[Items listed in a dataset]
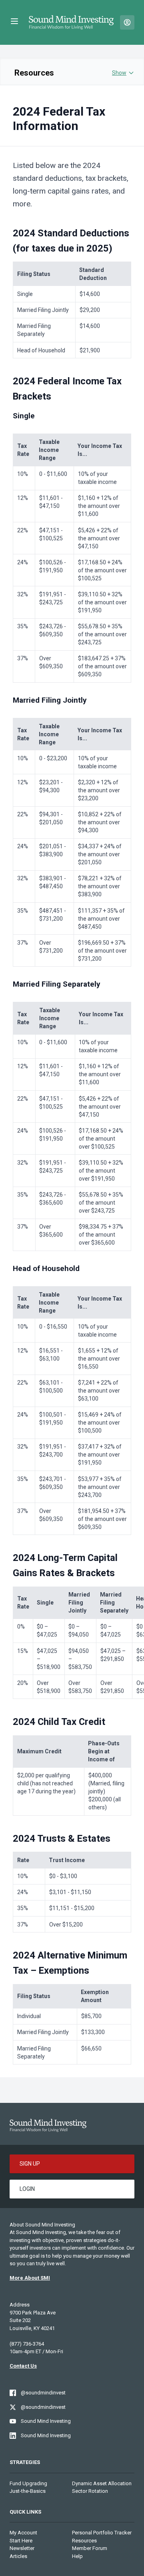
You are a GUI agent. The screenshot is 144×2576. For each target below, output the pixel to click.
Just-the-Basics (28, 2491)
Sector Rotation (90, 2491)
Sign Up (30, 2163)
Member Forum (89, 2548)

▸ **BRIEF**:
Keep the pictures out of the copy and return the rest of the data above exactly.

▸ **RESULT FOR THIS TASK**:
You are a GUI agent. The screenshot is 144×2576. For each target below, output the pixel to click.
Just-the-Basics (28, 2491)
Sector Rotation (90, 2491)
Sign Up (30, 2163)
Member Forum (89, 2548)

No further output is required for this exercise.